◆ Brief:
Copy every line from the start of the records up to and including the line with "Action: coord(17,419)", requests included. Scale each coordinate in the answers by 1.9, rounding to whole numbers with halves rounded up.

◆ Records shown:
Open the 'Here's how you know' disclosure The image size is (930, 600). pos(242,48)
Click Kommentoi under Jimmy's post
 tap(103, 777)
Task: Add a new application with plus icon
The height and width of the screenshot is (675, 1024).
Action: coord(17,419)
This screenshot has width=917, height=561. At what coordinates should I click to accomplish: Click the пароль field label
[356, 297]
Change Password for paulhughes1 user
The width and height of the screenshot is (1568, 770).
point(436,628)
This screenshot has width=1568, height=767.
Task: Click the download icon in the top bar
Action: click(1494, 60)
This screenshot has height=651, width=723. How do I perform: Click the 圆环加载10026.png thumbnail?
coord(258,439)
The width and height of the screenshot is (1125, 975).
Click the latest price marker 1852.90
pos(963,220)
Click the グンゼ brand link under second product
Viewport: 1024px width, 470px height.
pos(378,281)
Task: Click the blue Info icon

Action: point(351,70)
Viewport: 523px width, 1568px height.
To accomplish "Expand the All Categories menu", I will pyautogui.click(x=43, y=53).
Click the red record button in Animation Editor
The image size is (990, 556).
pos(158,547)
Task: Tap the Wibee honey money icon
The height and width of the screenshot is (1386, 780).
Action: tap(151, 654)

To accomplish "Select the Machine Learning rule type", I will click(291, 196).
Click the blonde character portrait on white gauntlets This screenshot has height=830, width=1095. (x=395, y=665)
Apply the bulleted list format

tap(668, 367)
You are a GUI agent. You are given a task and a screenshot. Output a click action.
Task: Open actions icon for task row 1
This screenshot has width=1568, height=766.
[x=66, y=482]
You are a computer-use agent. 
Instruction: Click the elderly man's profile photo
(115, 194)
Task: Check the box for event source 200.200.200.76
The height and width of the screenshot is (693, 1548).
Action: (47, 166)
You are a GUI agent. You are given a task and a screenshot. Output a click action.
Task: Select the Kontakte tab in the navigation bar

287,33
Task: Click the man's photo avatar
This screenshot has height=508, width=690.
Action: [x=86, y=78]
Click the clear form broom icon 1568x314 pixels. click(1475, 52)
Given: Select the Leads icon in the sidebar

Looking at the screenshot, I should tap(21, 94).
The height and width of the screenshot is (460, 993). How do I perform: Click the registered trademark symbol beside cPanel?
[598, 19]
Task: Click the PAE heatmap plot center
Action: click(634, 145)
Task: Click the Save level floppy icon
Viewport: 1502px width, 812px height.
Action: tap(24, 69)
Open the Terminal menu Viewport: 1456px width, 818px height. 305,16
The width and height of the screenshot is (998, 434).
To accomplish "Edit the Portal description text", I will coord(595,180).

◆ The output:
Open the 'Here's how you know' disclosure The image size is (930, 600). pos(460,91)
Click Kommentoi under Jimmy's post
 tap(196, 1476)
Task: Add a new application with plus icon
The height and width of the screenshot is (675, 1024).
Action: coord(32,796)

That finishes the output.